We need affordable workforce housing so existing businesses can recruit employees, and new businesses will trust we have the resources for potential employees to view Great Falls as a desirable place to live and work.

The permit numbers for the last five years identify that homes are primarily being built in the County by double the amounts being built in the City.

Permit Totals for Single Family Homes

2019  2018  2017  2016  2015

Great Falls                               33    45      54     52      39

Cascade County                       63    89    108     87      71

We must decrease the over regulation and partner with land owners and developers to jointly create a vision of how we want our city to grow.

Do you or any of your immediate family members, business partners, employer, or employees hold any positions, professional or volunteer, recent past or present, that would constitute a conflict of interest, or appearance thereof, for you while conducting city business as a commissioner? If so how would you deal with the potential conflict?

No, currently I am not sitting on any boards and have declined two offers since I filed as a candidate. Professionally, I lead the Realtor advocacy efforts with community projects related to homeless and disadvantaged youth. Currently, I am participating in the Converge task force comprised of various community members that is meeting to create a youth resource center under the direction of Alliance for Youth. My husband and step-son are on the MT Expo Park Board which is a board of the County not the City.

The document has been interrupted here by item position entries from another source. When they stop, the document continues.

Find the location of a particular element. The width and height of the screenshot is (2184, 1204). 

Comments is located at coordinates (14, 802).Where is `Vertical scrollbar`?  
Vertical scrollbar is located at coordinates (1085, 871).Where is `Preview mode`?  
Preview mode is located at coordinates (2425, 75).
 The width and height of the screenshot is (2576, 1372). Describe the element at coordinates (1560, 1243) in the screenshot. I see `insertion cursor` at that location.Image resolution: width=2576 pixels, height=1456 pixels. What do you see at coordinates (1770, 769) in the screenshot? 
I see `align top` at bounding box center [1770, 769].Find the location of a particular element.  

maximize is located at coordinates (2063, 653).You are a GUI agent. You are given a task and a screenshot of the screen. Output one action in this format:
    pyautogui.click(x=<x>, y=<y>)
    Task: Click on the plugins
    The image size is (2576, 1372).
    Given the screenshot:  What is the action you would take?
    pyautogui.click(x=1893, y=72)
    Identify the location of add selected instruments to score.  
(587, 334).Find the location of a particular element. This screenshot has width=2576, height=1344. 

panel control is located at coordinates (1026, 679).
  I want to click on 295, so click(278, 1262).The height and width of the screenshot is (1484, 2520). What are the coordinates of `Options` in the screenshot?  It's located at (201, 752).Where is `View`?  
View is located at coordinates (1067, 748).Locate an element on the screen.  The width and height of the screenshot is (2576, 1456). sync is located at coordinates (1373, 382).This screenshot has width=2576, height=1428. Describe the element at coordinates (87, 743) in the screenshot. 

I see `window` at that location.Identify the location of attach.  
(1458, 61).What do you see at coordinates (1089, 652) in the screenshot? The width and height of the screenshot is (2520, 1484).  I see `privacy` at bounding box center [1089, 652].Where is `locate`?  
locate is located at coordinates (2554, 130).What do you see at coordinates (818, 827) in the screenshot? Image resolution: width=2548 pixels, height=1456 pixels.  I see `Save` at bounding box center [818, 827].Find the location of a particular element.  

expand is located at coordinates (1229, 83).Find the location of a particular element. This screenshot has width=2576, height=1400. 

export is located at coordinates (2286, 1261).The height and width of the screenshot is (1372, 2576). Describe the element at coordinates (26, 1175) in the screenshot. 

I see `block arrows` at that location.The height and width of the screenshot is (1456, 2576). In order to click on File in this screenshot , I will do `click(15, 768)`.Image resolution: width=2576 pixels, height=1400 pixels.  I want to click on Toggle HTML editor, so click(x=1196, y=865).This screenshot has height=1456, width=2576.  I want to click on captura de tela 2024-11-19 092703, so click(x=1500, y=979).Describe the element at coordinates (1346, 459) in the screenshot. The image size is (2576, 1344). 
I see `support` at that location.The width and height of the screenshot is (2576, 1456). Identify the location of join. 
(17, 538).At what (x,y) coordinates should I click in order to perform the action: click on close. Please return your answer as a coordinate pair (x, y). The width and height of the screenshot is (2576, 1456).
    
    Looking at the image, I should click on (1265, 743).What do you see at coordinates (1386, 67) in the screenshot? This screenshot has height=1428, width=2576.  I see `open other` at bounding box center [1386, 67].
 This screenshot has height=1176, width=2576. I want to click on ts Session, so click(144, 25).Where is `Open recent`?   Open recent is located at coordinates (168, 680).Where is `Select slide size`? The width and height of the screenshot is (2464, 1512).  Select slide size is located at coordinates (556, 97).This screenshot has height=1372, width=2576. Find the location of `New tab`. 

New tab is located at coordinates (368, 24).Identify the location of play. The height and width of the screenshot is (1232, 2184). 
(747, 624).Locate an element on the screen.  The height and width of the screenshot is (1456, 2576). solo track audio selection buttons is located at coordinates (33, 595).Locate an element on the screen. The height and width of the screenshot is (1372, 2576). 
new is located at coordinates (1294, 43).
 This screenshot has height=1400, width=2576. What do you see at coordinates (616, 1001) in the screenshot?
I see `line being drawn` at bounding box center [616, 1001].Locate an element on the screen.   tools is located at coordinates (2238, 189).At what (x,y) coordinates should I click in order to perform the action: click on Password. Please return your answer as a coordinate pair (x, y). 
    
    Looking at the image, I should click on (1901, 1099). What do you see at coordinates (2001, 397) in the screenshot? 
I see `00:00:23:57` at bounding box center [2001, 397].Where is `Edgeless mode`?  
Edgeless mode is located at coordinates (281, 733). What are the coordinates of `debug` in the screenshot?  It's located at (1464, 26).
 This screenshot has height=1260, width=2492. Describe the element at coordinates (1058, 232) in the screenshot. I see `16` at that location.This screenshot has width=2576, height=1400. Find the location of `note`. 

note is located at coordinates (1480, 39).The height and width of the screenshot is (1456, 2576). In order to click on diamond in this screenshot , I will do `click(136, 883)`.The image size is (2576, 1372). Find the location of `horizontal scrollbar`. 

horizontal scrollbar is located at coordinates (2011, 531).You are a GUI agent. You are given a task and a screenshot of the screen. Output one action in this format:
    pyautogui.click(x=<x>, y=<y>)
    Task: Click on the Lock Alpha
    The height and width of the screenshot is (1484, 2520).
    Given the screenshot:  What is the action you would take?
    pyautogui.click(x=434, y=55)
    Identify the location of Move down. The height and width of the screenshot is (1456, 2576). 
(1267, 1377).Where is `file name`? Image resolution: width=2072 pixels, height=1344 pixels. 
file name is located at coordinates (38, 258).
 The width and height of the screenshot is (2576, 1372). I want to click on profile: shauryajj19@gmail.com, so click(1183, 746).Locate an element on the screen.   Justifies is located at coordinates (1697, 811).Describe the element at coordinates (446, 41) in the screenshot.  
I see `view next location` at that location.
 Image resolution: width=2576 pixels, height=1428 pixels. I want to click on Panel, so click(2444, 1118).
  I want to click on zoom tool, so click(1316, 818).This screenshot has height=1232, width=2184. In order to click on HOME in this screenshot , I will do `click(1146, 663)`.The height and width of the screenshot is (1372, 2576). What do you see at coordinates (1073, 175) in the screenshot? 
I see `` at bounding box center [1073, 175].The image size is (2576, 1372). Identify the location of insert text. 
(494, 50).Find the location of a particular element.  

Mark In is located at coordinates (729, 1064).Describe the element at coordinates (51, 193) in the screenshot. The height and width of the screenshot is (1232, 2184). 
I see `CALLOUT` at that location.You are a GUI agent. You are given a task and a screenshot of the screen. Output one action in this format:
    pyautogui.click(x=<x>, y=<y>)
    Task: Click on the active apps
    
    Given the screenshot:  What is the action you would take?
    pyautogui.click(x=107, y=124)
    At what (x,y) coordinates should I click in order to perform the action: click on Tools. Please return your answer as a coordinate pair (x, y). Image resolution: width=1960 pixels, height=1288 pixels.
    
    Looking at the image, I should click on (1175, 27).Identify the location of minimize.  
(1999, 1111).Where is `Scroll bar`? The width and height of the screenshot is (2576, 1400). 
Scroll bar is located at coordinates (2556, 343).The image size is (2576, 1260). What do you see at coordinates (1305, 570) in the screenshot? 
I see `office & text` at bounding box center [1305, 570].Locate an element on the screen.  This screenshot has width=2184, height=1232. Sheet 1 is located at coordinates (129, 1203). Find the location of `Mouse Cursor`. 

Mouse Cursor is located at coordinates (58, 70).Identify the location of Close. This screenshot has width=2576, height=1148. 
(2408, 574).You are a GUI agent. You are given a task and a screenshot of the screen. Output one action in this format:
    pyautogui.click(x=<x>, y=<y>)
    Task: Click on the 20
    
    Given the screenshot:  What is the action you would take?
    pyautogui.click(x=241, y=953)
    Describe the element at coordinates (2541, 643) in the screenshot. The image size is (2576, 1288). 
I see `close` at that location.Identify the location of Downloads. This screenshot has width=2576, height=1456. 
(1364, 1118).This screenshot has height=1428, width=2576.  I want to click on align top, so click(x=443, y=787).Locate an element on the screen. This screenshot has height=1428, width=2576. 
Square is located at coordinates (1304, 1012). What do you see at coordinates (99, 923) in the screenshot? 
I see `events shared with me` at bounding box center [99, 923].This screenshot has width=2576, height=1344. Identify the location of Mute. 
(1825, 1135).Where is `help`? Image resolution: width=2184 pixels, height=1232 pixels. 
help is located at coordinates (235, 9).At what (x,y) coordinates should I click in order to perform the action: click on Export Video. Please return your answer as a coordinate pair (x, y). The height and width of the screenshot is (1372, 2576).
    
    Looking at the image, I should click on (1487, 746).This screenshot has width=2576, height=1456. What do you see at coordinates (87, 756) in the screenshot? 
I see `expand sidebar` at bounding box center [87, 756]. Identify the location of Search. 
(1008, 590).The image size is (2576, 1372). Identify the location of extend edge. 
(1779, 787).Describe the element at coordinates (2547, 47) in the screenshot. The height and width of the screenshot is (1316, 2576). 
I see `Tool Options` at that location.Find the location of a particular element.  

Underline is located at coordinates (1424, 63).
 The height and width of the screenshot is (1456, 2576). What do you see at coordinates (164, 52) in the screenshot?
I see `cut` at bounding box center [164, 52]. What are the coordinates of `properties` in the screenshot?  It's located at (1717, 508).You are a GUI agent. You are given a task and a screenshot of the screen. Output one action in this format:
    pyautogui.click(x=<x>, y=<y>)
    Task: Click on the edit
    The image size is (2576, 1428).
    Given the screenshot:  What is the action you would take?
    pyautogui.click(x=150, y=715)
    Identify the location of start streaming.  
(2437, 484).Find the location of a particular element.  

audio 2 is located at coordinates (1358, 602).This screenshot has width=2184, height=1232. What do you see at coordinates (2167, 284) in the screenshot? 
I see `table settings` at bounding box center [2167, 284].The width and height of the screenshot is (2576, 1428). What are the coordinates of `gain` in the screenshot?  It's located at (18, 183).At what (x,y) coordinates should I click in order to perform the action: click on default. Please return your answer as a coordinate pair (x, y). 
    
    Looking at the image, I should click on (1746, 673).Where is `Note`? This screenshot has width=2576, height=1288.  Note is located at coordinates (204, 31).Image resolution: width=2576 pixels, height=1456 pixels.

I have been a certified Professional Standards Administrator for the Great Falls Association of Realtors for 12 years. In this capacity, I manage the code of ethics complaint process between the public and Realtors, and complaints between Realtors. I think it’s unfortunate the city had to create an ethics board.

I have a clear understanding and responsibility to remove myself from any potential conflict of interest while conducting city business.

Do you consider the current relationship between the city commission and the citizens of Great Falls to reflect an adequate level of mutual trust, respect and engagement and how would you improve that relationship?

No, I would say it’s not at an adequate level by either the commission or citizens. Creating better communication and trust between the public and commissioners is one of my priorities. Constituents who have talked to me prior to and during the campaign have voiced frustration about the lack of access to commissioners. Citizens feel the commissioners have their minds made up before a vote so why should they participate in the public hearings. Clearly, citizens may not be familiar with the work sessions that are open to the public, and are where commissioners discuss city business weeks prior to any vote.

I believe the key is educating the public on how city government works and where to find the information. Last year the city hosted City 101 Academy – Building Community Engagement. I encourage staff to proceed with conducting future sessions.

I served two terms on Neighborhood Council 3 where no more than three or four neighbors were present at any meeting. As a candidate, I will have visited eight of the nine councils. With the exception of Council 5 conducting the candidate forum that was well attended, there are very few neighbors in attendance at these meetings. It’s unfortunate because the councils are a great place to gather information and share concerns because they have direct access to commissioners and staff. As a commissioner, I will visit the councils periodically to interact with citizens directly.